Whole Foods is making news. It will become the first major food business in the country to support a commitment to slower-growing breeds and better living conditions for chickens by 2024. But is this real?

Here is the full story from Compassion in World Farming. The point of the story is:

For decades, the (chicken) industry’s focus has been on producing a chicken as big, as fast, and as cheap as possible. But there have been disastrous unintended consequences for the birds - lameness, heart conditions, and immune function problems, to name a few. It’s high time we give chickens a life worth living,” said Leah Garces, US Director of Compassion in World Farming and Global Animal Partnership board member.

The Truth of the Matter

Chicken Health Unrelated to Growth Rates

The big news today is that Whole Foods is switching from fast-growing breeds to slower-growing breeds of chickens to improve their health. The claim behind this is that fast-growing breeds grow too quickly and thus develop musculoskeletal problems, heart conditions, and immune function problems.

⁂

YOUR TASKS:
(A) Retype the Whole Foods chicken piece from "The big news" up to and including "immune function problems.".
(B) According to the Whole Foods chicken piece, by what year will Whole Foods support the commitment to slower-growing breeds and better living conditions for chickens?
You won't need the rows that follow the Whole Foods chicken piece.

⁂

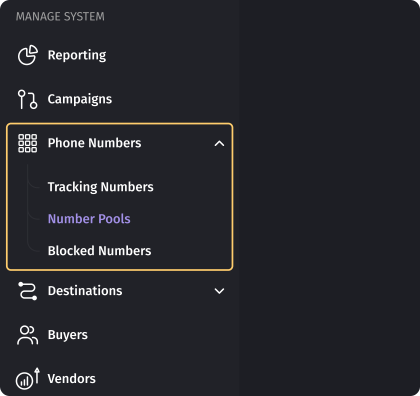Viewport: 420px width, 396px height.
Task: Collapse the Phone Numbers section chevron
Action: point(219,143)
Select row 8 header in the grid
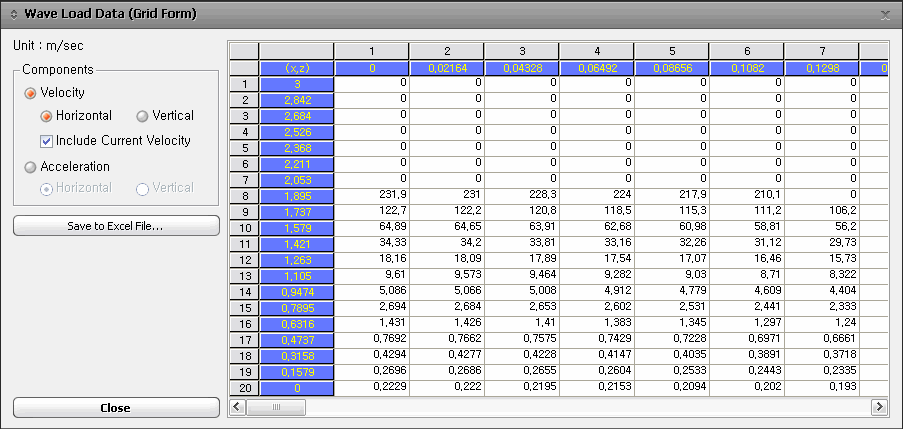The image size is (903, 429). pyautogui.click(x=244, y=196)
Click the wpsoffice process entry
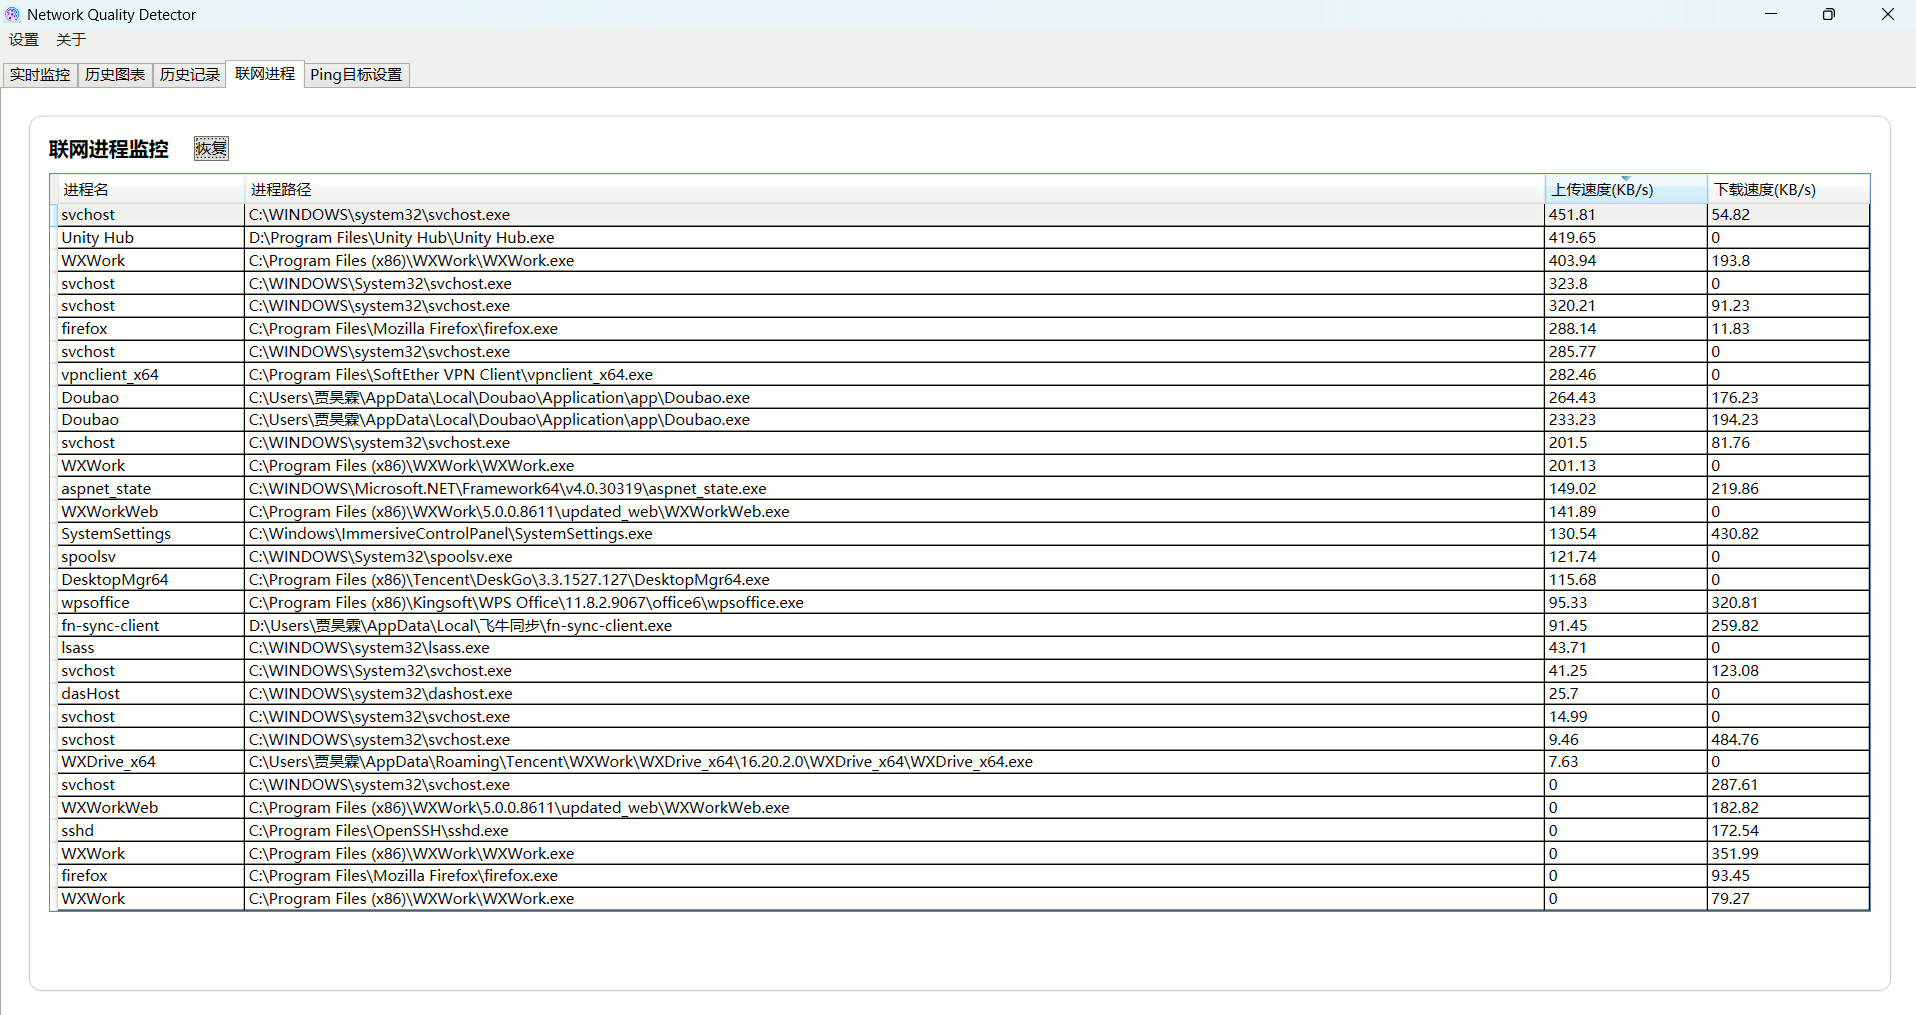Viewport: 1916px width, 1015px height. [x=95, y=603]
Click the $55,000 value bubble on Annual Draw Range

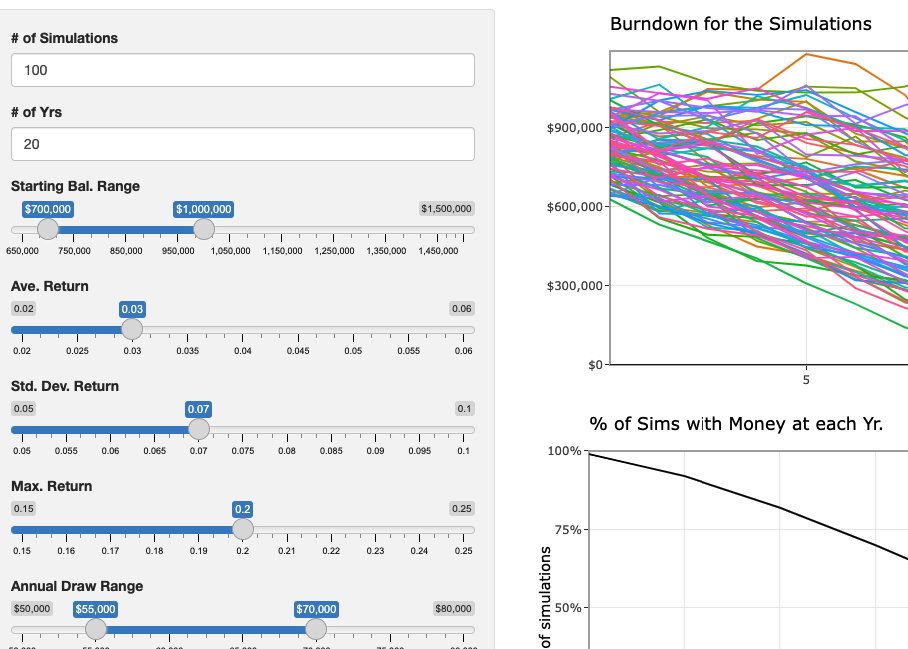pyautogui.click(x=97, y=608)

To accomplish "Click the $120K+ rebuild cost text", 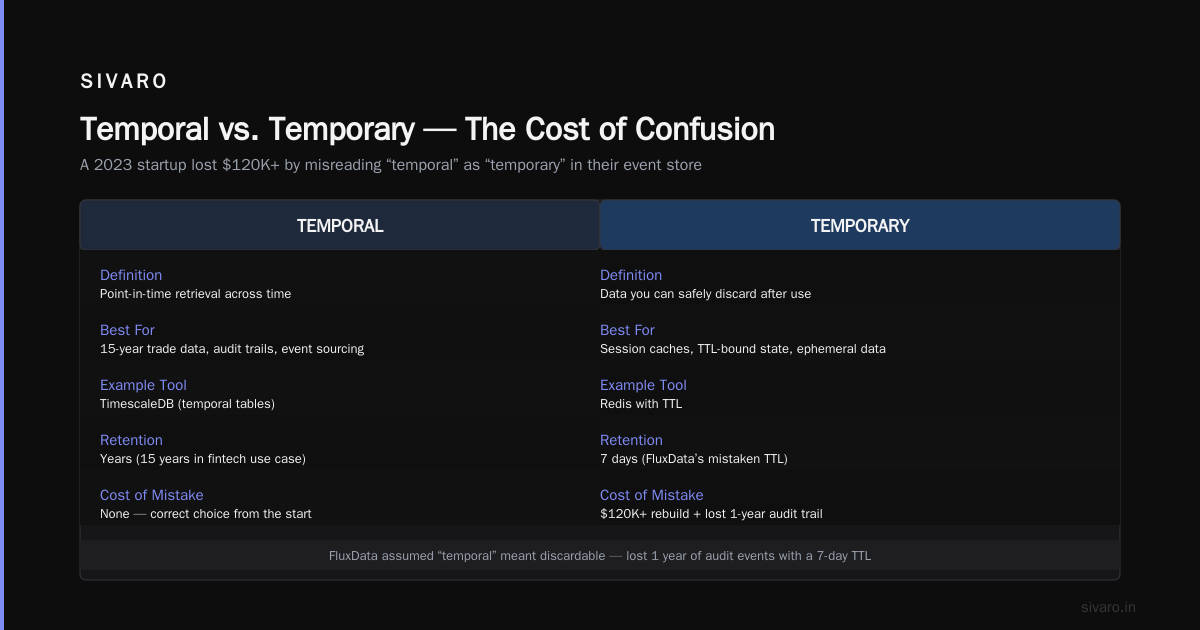I will (x=711, y=514).
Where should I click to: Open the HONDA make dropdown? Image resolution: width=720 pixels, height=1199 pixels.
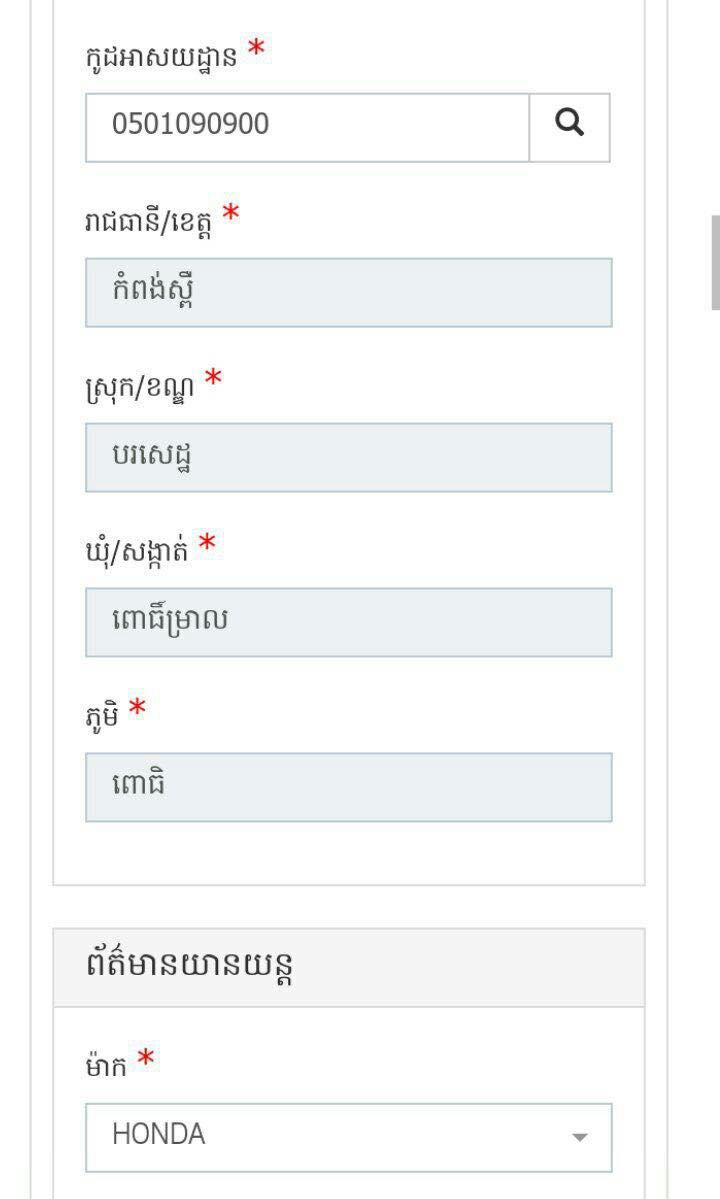(348, 1137)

⁂

OUTPUTS BY TASK:
(A)
The big news today is that Whole Foods is switching from fast-growing breeds to slower-growing breeds of chickens to improve their health. The claim behind this is that fast-growing breeds grow too quickly and thus develop musculoskeletal problems, heart conditions, and immune function problems.

(B) 2024